DeepSeek Develops Custom AI Inference Chip to Reduce Nvidia Dependence

Chinese AI startup DeepSeek is developing its own inference chip to reduce reliance on Nvidia hardware, signaling a major strategic shift toward vertical integration in AI infrastructure as companies race to control costs.

Strategic Chip Initiative

Chinese AI startup DeepSeek is developing its own inference chip, a move that could reduce its dependence on Nvidia and Huawei hardware, with the chip designed for inference, the stage where trained AI models generate responses.
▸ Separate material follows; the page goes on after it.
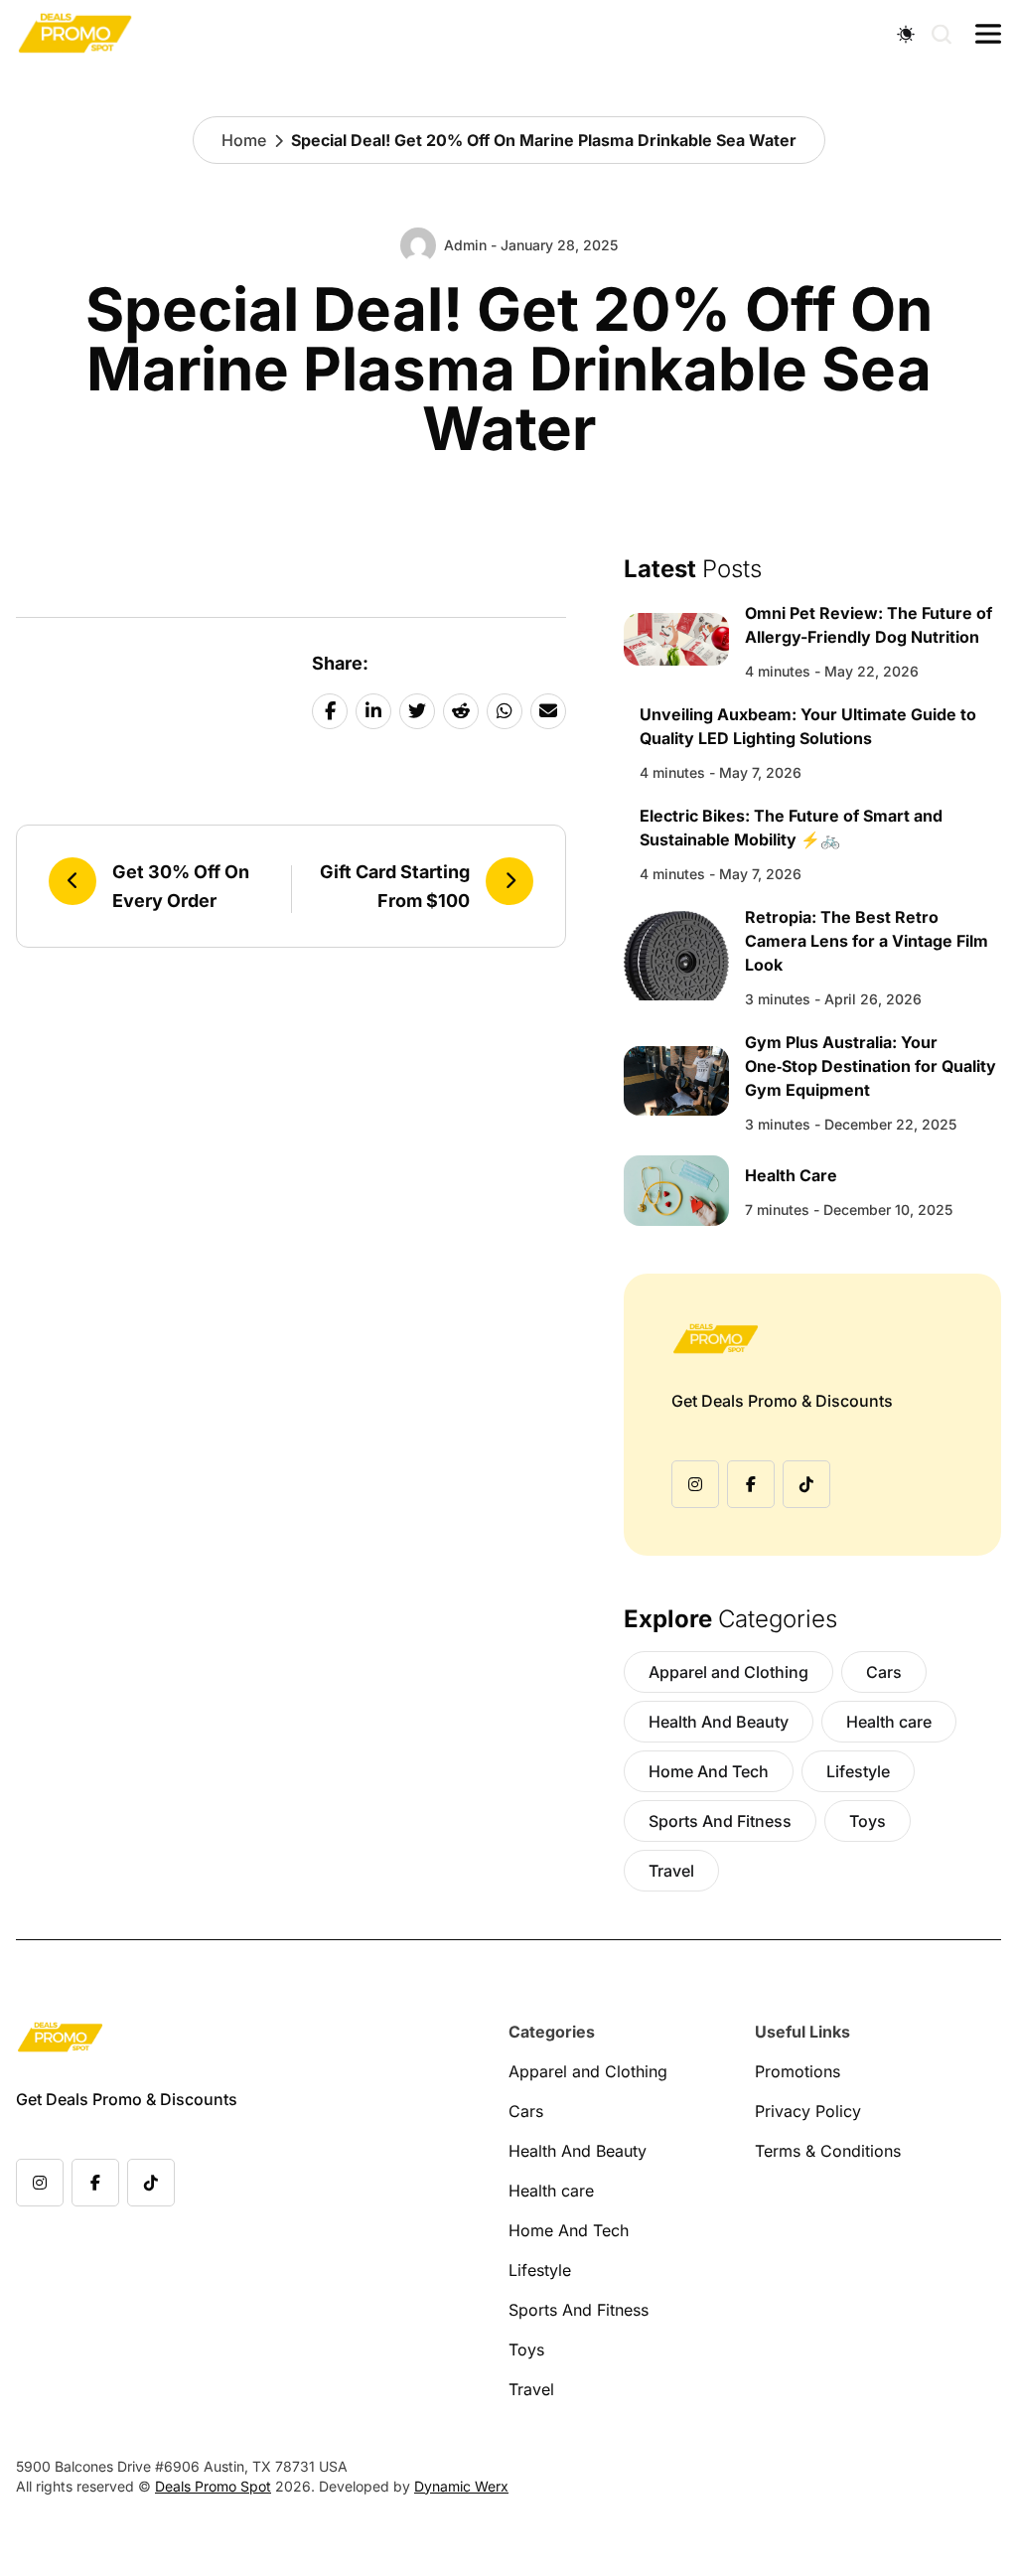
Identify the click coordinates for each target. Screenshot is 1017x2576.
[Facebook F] (751, 1484)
Reuters reported that the project is still in its early stages, but it signals a major strategic shift for DeepSeek from model development to custom AI infrastructure.

Broader Supply Chain Dynamics

Anthropic has begun preliminary discussions with Samsung Electronics to manufacture a custom AI accelerator, potentially leveraging Samsung's 2nm process and advanced packaging technologies, with The Information reporting exploratory talks on July 2, noting that Anthropic has hired specialized silicon engineers and is defining chip specifications, with the effort aiming to reduce reliance on Nvidia while giving Samsung a high-profile foundry customer alongside Tesla and others.

Inference as Next Battleground

The move matters because inference is becoming the next big cost center in AI, and as AI usage scales, startups and Big Tech companies are trying to control compute costs, avoid supply bottlenecks, and reduce exposure to U.S. export controls. This represents another major AI lab pursuing vertical integration or supply chain diversification amid Nvidia's dominance and geopolitical supply risks, with success potentially accelerating Samsung's foundry ambitions and intensifying competition in the AI chip market.

Competitive Landscape

DeepSeek's move comes amid rising geopolitical tensions over semiconductor supply and U.S. export restrictions. Major AI labs are now racing to build proprietary hardware to escape vendor lock-in and ensure uninterrupted access to compute resources essential for scaling AI deployments globally.